Each message represents a task that can be executed, necessitating fine-grained lifecycle management.
When a message is received, the associated task begins processing immediately.
The message is acknowledged only upon the successful or unsuccessful completion of the task.
It the task completes successfully, the message is acknowledged after tasks results are uploaded to the storage and tasks created by the task in processing are submitted.
If the queue service loses connection with the processing agent, the message is redelivered, ensuring task execution even in the presence of errors.
Additionally, tasks that are pending can be released when a long-running task is in progress.
ArmoniK initiates the processing of a new message only when the current task has been dispatched to a worker, starting the acquisition of a new task during the processing of the previous one.
This design allows to have a task ready for execution as soon as the previous task ends.
Tasks undergoing retry are treated as entirely new tasks, which simplifies tracking and execution, generating new messages accordingly.
Message uniqueness is not required as it is managed elsewhere.
Furthermore, message scheduling must be handled within the queue service to accommodate prioritization mechanisms.
The system should also allow for the seamless integration of new plugins to enhance flexibility and adaptability.
1. The Queue System should allow for **multiple Scheduling Agent** to connect and get messages.
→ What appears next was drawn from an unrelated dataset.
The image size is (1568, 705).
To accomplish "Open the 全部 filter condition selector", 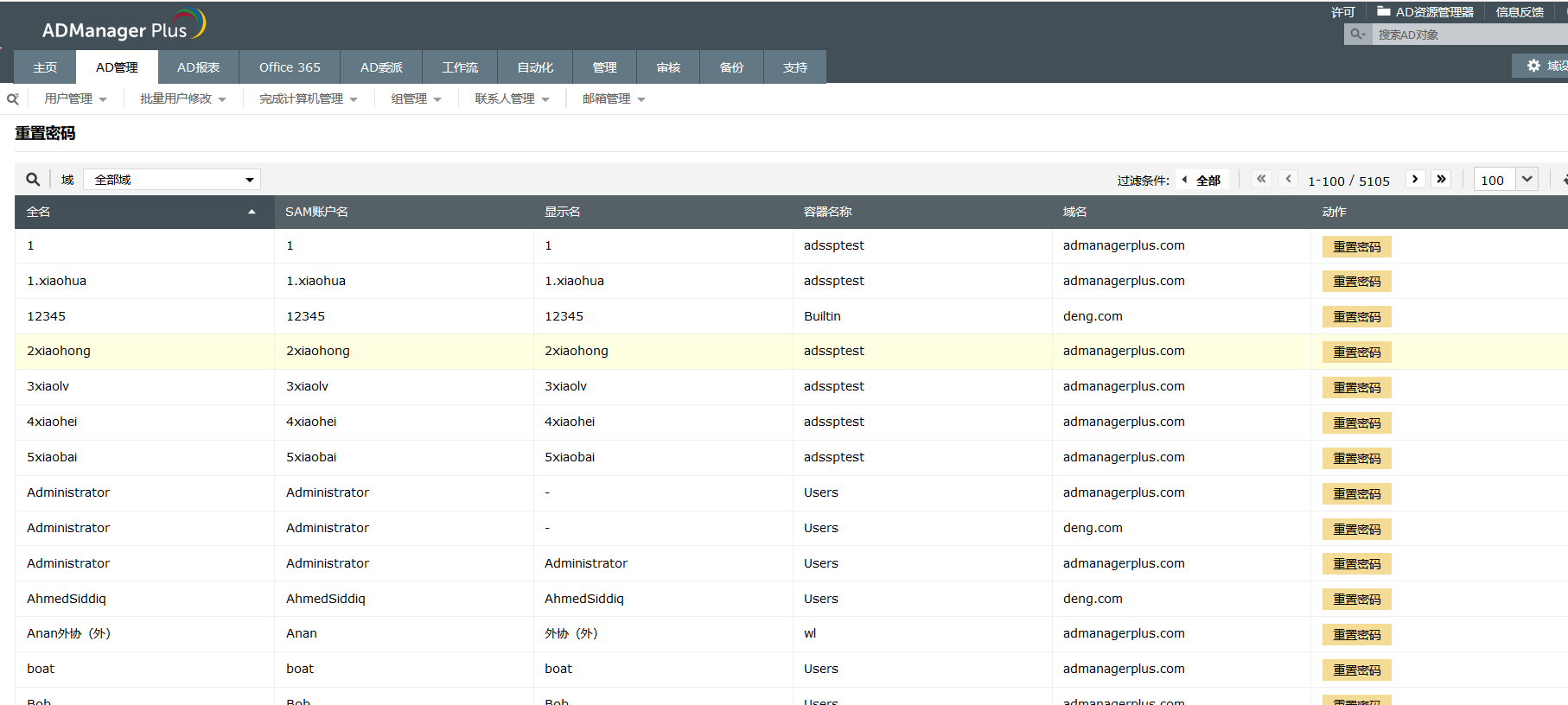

While it should provide each Scheduling Agent with a different message, it need not to provide a guarantee of uniqueness of distribution.
2. The Queue System should **not lose any message**.
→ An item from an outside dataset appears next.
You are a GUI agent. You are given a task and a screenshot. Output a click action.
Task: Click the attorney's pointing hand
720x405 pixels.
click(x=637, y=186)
3. As long as there are messages in the Queue System, the Scheduling Agents should receive messages, i.e. they cannot starve if there are messages in the queue.
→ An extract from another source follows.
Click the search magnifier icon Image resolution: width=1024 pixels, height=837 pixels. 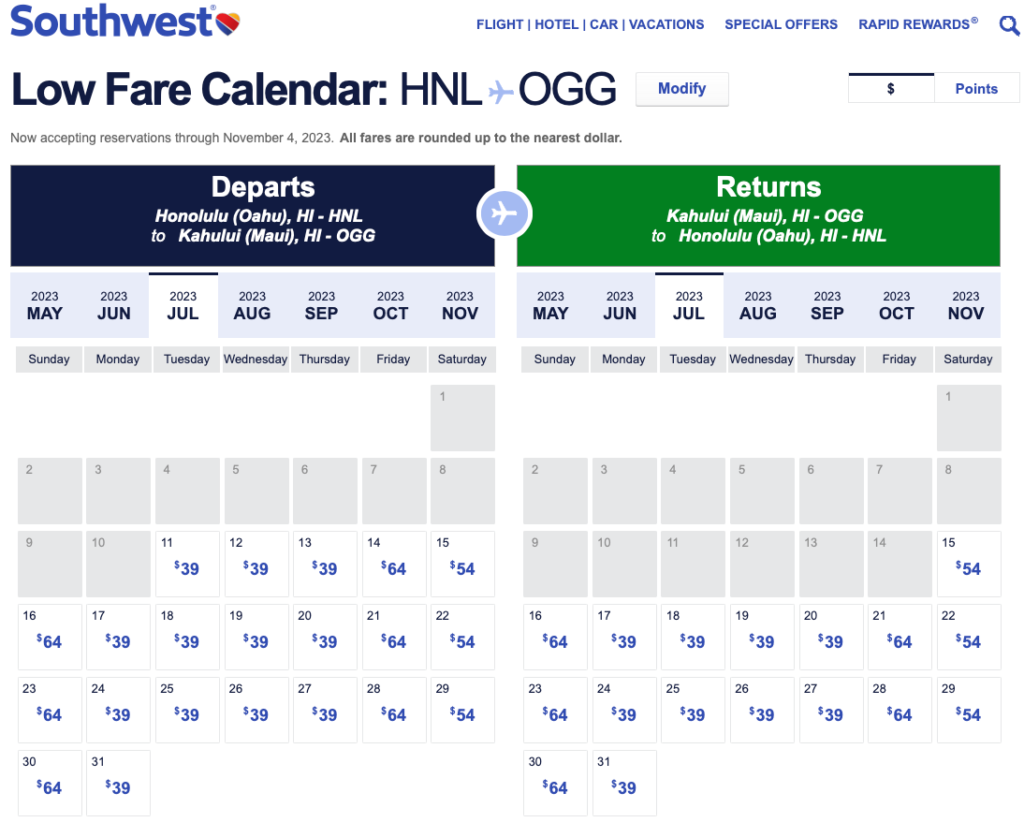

4. The Queue System should allow the Scheduling Agents to have a **strict control over the number of messages acquired**. This will allow the Scheduling Agent to parallelize message processing, either through pipelining (e.g. prepare a task while executing another task) or by executing several tasks simultaneously.
5. The Queue System should allow to **detect when a Scheduling Agent is not responsive** and provide the messages to another Scheduling Agent. This feature is at the core of the resilience mechanisms of ArmoniK and ensures that all tasks will be processed even if there are errors on the executing nodes.
6. The Queue System should **allow a Scheduling Agent to "liberate" a message**, i.e. the message is signaled for the Queue System to provide the message to another Scheduling Agent. When using a pipelined parallelization, this feature can be used to avoid that a message waits for a too long time when a long task is being executed.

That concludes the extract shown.